Why we stay, pitiful in our bruised bodies and our excuses, our fear palatable yet even before we are healed we return to the hell that is home. Why do we stay? The question is asked repeatedly, often with a tone of derision. Our answer, sometimes that we love him, sometimes worse that he doesn’t mean to hurt us he loves us. The truth though is harder for us to admit to you when you ask and ourselves; this is all we deserve and we have nowhere else to go.

How did we get here?

Is it because we seek what we believe that we deserve? Do we have a neon sign swinging over our head that says “I am here and vulnerable”; I will take it, whatever you dish out. I will take it and even be grateful to you for staying one more day, one more month, one more year.

Have we been so convinced by our mothers, our fathers, or society that we must conform, not speak out; not fight back that we will take the slaps, the closed fists, the kicks and on our knees begging for it to end still be thinking that he loves us and if only we do better it will not happen again?

Why is it that we stay? 

Why do we make excuses, transparent excuses for the broken teeth, the black eyes, the bruised arms? Why do others believe our excuses? Do they really think that we are so incapable of walking from our beds to our baths that we run into doors once a month or once a week? Is it easier to believe that we are so clumsy that we cannot walk up or down a flight of stairs? Do those who claim to care for us find it easier to ignore the truth than acknowledge that we are in danger?

§ **Work instructions**: What comes next in the passage about why people stay with abusive partners? Continue it from its final question.

§ **Given information**:

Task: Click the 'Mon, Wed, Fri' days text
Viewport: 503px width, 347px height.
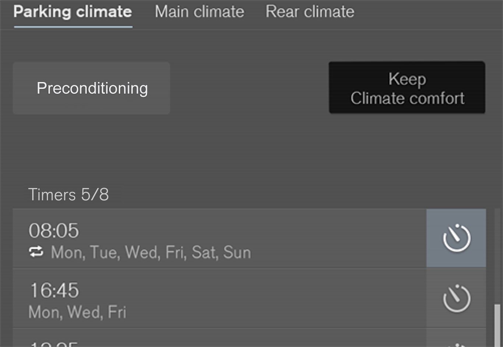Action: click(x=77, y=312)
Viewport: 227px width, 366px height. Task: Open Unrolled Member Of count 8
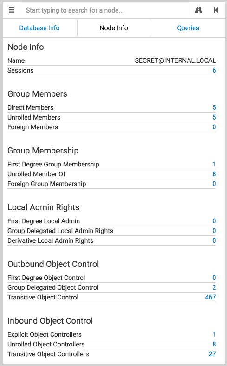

* * *

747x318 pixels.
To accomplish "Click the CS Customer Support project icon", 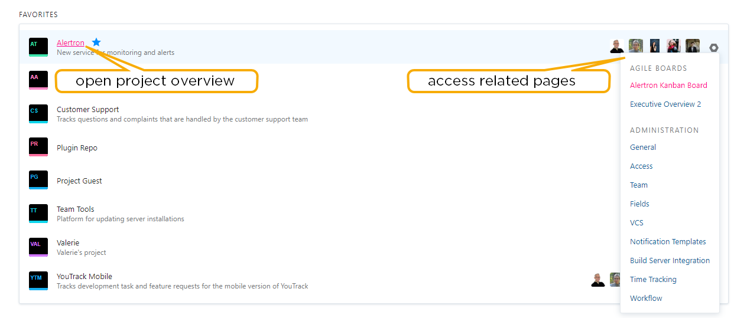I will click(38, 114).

§ **Output for this task**:
Why is it that we allow ourselves to be so brutalized? What happens to us that our flight or fight instinct is entirely broken? We find no comfort, realizing even those to whom we reach out for help find us incomprehensible in our pain. Even if we finally find it in our spirits to run, to escape we are broken by the prison of our shame. Our defeat is what we carry with us; our inability to explain our willingness to take what our abuser gave; his love in closed fists, slaps, kicks, hate filled words that tore down the walls of our humanity and convinced us that we had no value in our homes or in the world.

Run, with Nothing but You

The telephone, our greatest enemy each time it rings we jump through our skin; we know it might be him. We know we are still weak and frail; that we have no defenses against his apologies and his protestations of his own weakness. Even through our nightmares; those screaming, cold sweat nightmares; we know that if we hear his sugar coated voice telling us that it will never happen again; we might believe him because we need. Who else will love us now? He has destroyed all that was ever lovable in us. We know that in our heart and soul; in whatever humanity we have left we know that we might listen and might return. It will be good for a while; as good as it was in the beginning. Then it will start again, we know that too; even knowing these absolute truths; we are weak and fearful and lonely.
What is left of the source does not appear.